━━ Dataset records ━━

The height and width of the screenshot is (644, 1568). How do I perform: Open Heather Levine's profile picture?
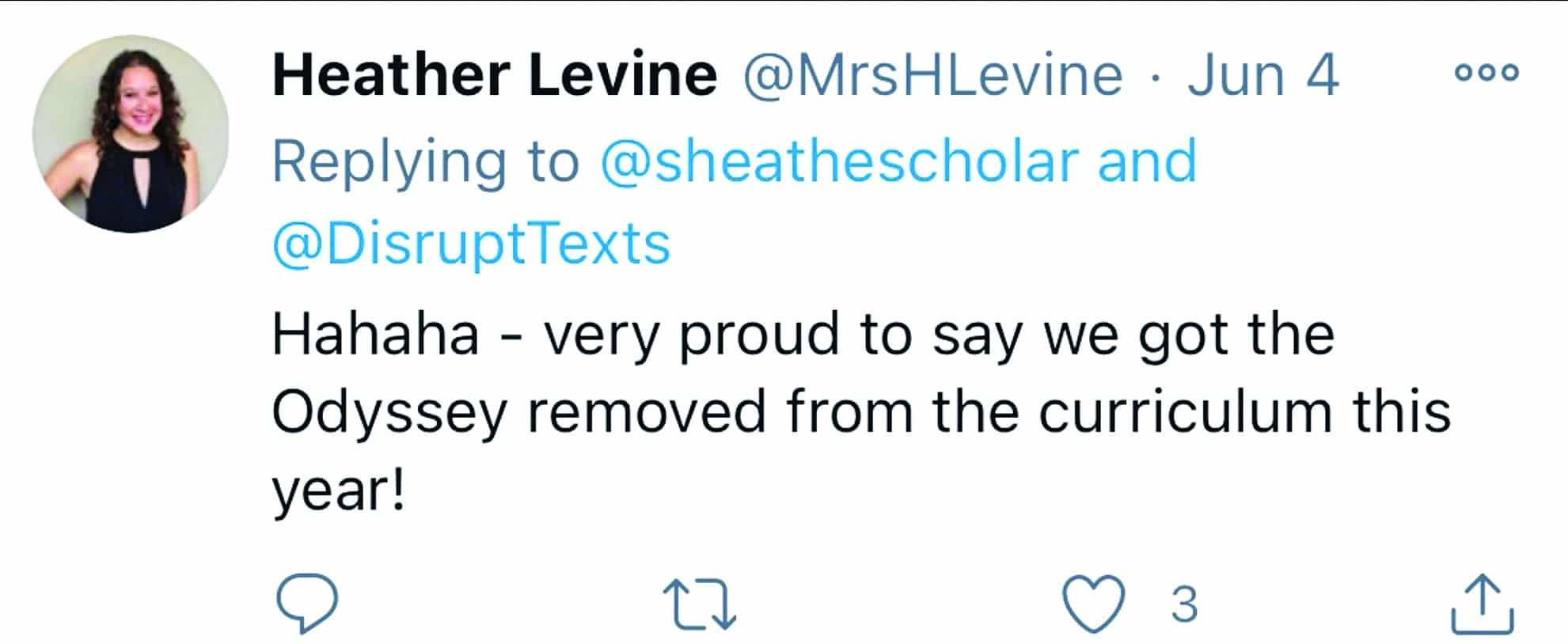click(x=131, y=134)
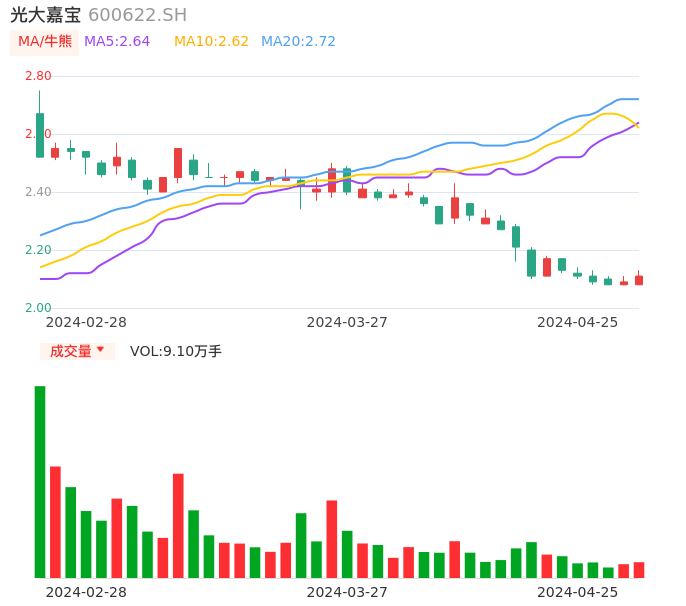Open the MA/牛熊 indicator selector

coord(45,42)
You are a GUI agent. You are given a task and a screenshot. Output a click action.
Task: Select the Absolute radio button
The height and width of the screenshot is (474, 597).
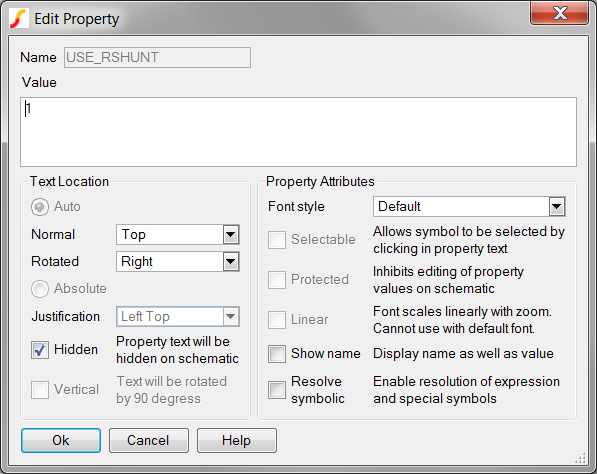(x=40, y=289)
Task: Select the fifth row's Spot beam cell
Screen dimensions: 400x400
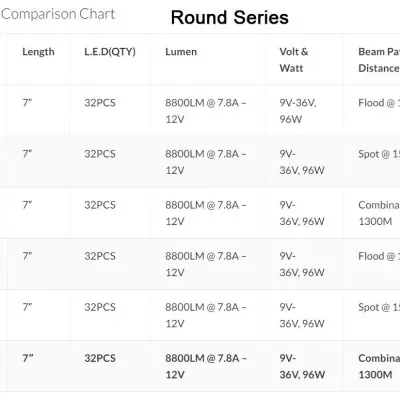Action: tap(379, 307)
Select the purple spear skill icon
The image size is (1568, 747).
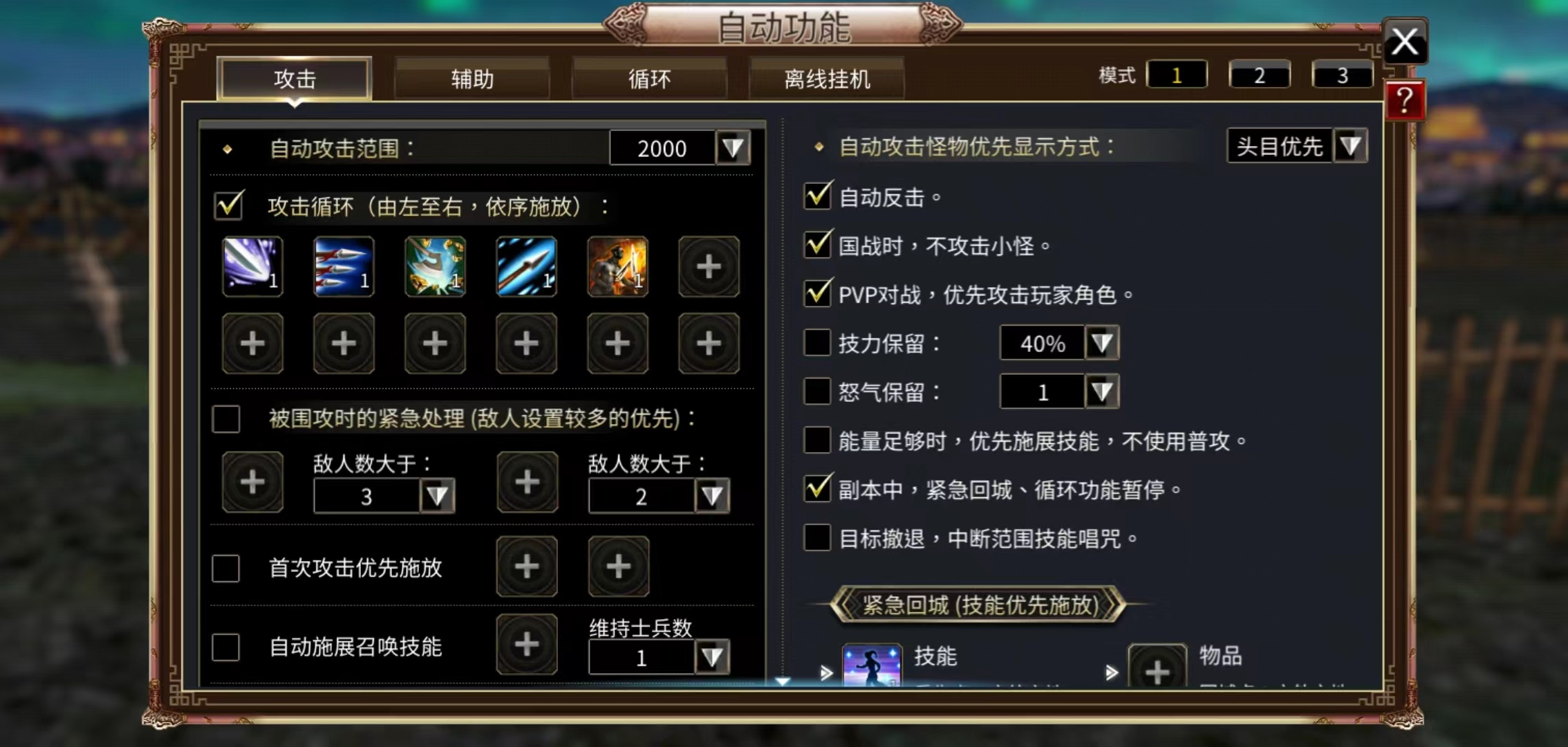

━━━

__Exercise aim__. Rewrite the listing above, replacing every "screenshot" with "screen capture" and keeping everything else the same. Leave the pictures out of your answer.

__Output__.
The height and width of the screen capture is (644, 1568). How do I perform: Open Heather Levine's profile picture?
click(x=131, y=134)
Open the MA/牛熊 indicator selector

coord(45,42)
You are a GUI agent. You are given a task and a screen capture. Output a click action.
Task: Select the Absolute radio button
The height and width of the screen capture is (474, 597).
(x=40, y=289)
Task: Select the fifth row's Spot beam cell
Screen dimensions: 400x400
Action: tap(379, 307)
Select the purple spear skill icon
The image size is (1568, 747).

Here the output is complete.